Jeb, as a good Christian conservative, has long opposed gambling as emblematic of the “something-for-nothing” culture that afflicts America. And so when the gambling interests put on the ballot an initiative to allow slot machines at pari-mutuels in Miami-Dade and Broward counties by local referendum, one would have expected Jeb to fight it tooth-and-nail, right? At least as hard as he fought the class-size amendment, right?

Wrong. In fact, Jeb barely lifted a finger, leaving it to the usual anti-gambling groups to fight millions of dollars in dog- and horse-track money. The consequence: The pro-slots initiative passed, leaving the question of slots in those two counties to the local voters in early 2005. Jeb mobilized his people to defeat it in Miami-Dade, but could not stop it in Broward. But why so little effort, so late in the game? Why not a full-bore campaign against the statewide ballot question in 2004?

“I was busy,” he said in February 2005. “I was trying to be a good governor, and the other priorities were important. The re-election of the president, and election of a United States senator. I would have preferred that it not win.”

Translation: My brother was facing a tight race again, and I needed every Republican and independent vote I could get, including the libertarians who have no problem with gambling.

And so, Florida in 2006, with a conservative Republican governor, finally got the casino-style gambling that Democratic governors Reubin Askew, Bob Graham and Lawton Chiles had successfully staved off in 1978, 1986 and 1994.

During his campaign for governor, Crist said he would oppose the expansion of gambling, and since then has modified that to say that he dislikes only one thing more than gambling, and that's increasing taxes. This shift is certainly fair game for criticism.

But to blame him for cutting a deal with the Seminoles while not criticizing Bush for allowing the amendment to pass in the first place seems more than a bit disingenuous. Perhaps Crist could have jerked the tribe around for another year or two, but the facts on the ground cannot be ignored. Florida is now permitting slot machines in the state, which means the tribe was going to get at least that no matter what. It's also quite possible that had the state played hardball, the tribe could have played right back -- and wound up with full-blown slots without having to share a dime with the state. Does it really make sense to risk that merely to keep out the so-called banked table games? 

For that matter, it's a little unclear what the major philosophical objection to black jack and other card games is, compared to the far more addicting slot machines.

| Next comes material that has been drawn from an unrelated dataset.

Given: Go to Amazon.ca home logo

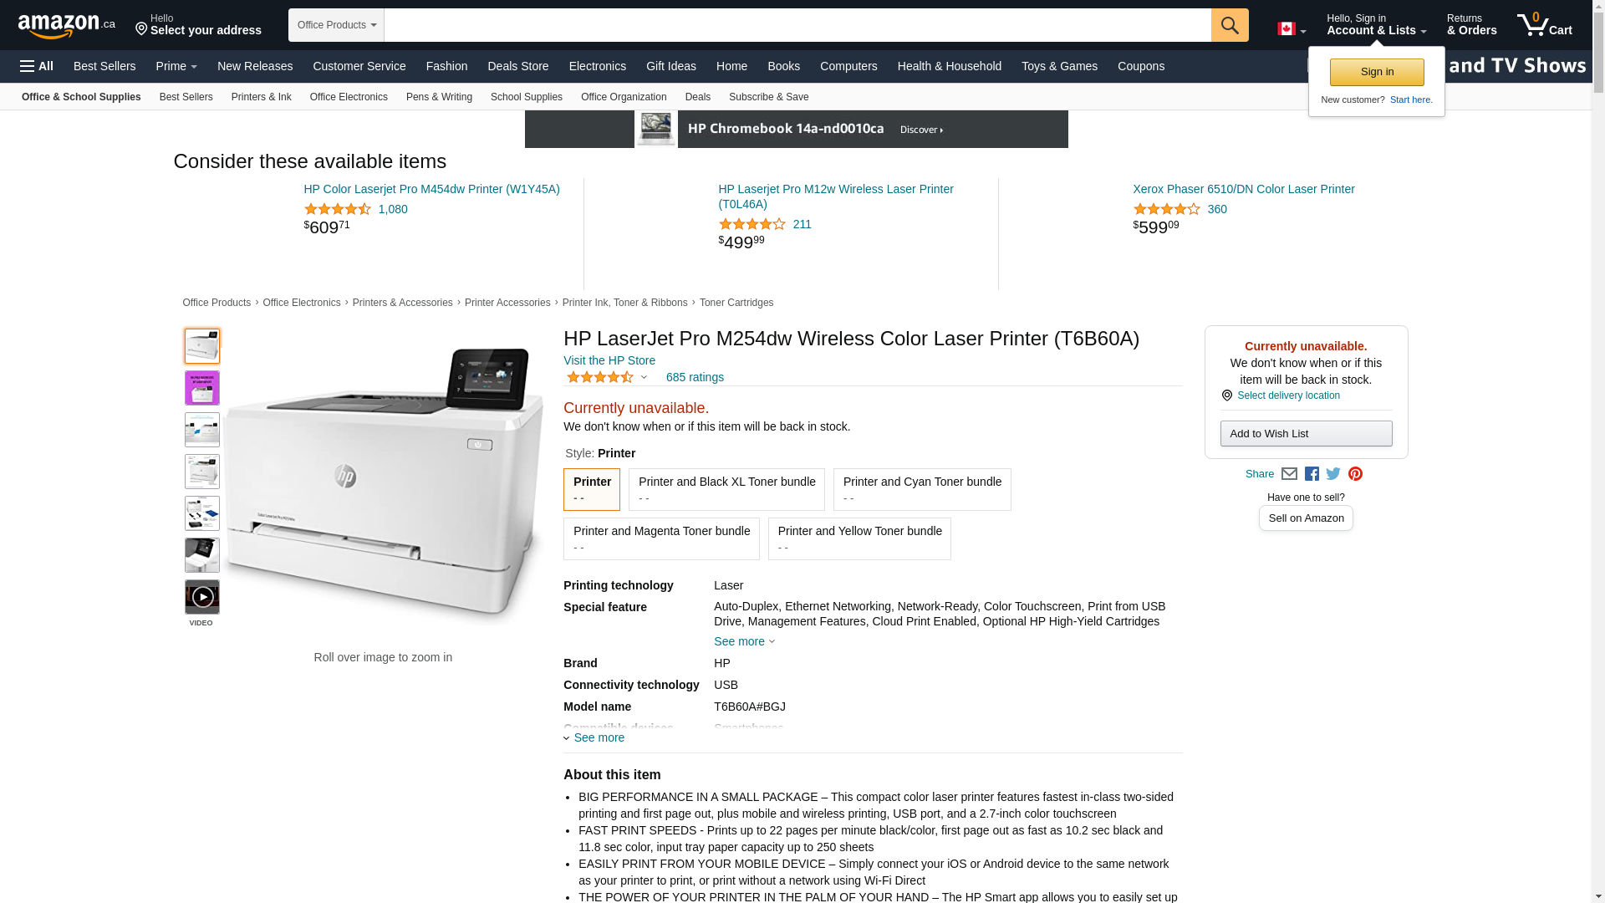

Particularly when the state legislators have already permitted poker in the licensed pari-mutuel gambling parlors.

In fact, given that it was the horse and dog tracks that pushed the 2004 gambling amendment, isn't there a bit of poetic justice that Crist's deal helps the Seminoles at the pari-mutuels’ expense?

Or is that what all the bellyaching by McCollum and Marco Rubio is really about: The deal hurts the pari-mutuels, which have pretty much had their way with state government for decades and have now found themselves losing a game they thought they had rigged?